Syntheses and crystallographic studies of [Ir(η5-C5Me5)(L)(RF)I] (L = CO, PMe3; RF = CF2CF3, CF2CF2CF3, CF2C6F5, CF(CF3)2) complexes. Cone and solid angle steric parameters for perfluoroalkyl ligands

Abstract

Oxidative addition of R_FI (R_F = CF₂CF₃, CF₂CF₂CF₃, CF₂C₆F₅, CF(CF₃)₂) to [Ir(η⁵-C₅Me₅)(CO)₂] gave the iridium(III) complexes, [Ir(η⁵-C₅Me₅)(CO)(R_F)I] 2a–d in good yield. Carbonyl substitution by PMe₃ to give [Ir(η⁵-C₅Me₅)(PMe₃)(R_F)I] 3a–d was achieved by heating in refluxing toluene. Complexes 2a,c,d and 3a,b,d were studied by X-ray crystallography.

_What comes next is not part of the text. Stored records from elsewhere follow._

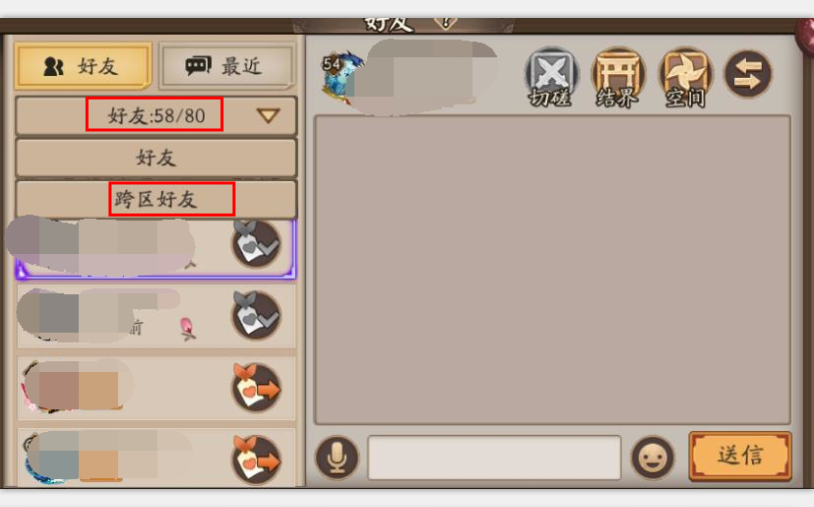The height and width of the screenshot is (507, 814).
Task: Click the level 54 player avatar
Action: pyautogui.click(x=342, y=76)
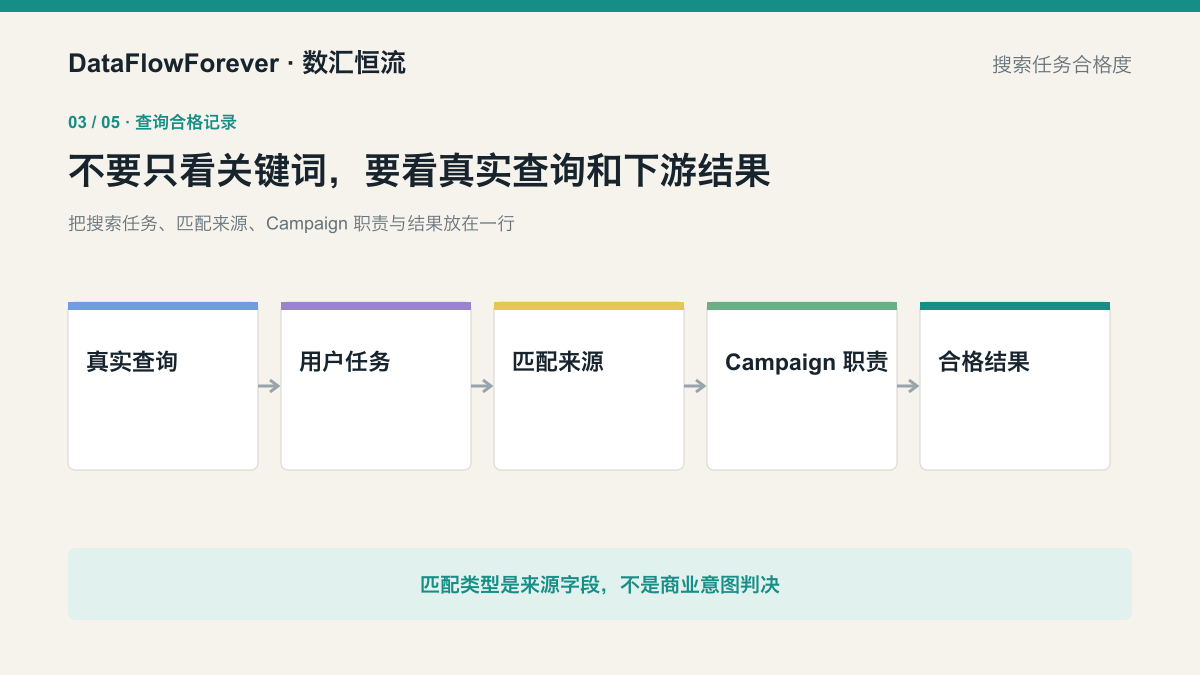Viewport: 1200px width, 675px height.
Task: Click the arrow between 真实查询 and 用户任务
Action: (269, 386)
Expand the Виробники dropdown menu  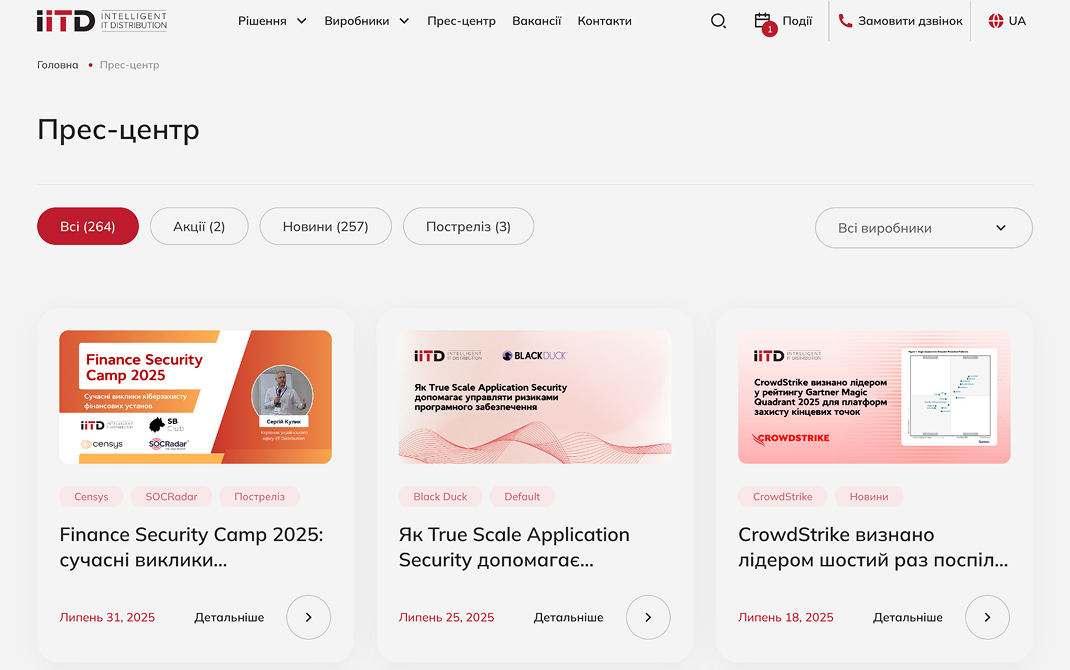(x=366, y=21)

The perfluoroalkyl Ir–C bonds were found to be shorter than alkyl Ir–C bonds, while the α-C–F bonds were longer than the C–F bonds in non-coordinated perfluorocarbons. The steric sizes of the perfluoroalkyl ligands were determined as Tolman cone angles, θ, and solid angles, Ω. The sizes of the ligands followed the expected trend, CF(CF₃)₂ > CF₂C₆F₅ > CF₂CF₂CF₃ ≈ CF₂CF₃, and were substantially larger than corresponding hydrocarbons.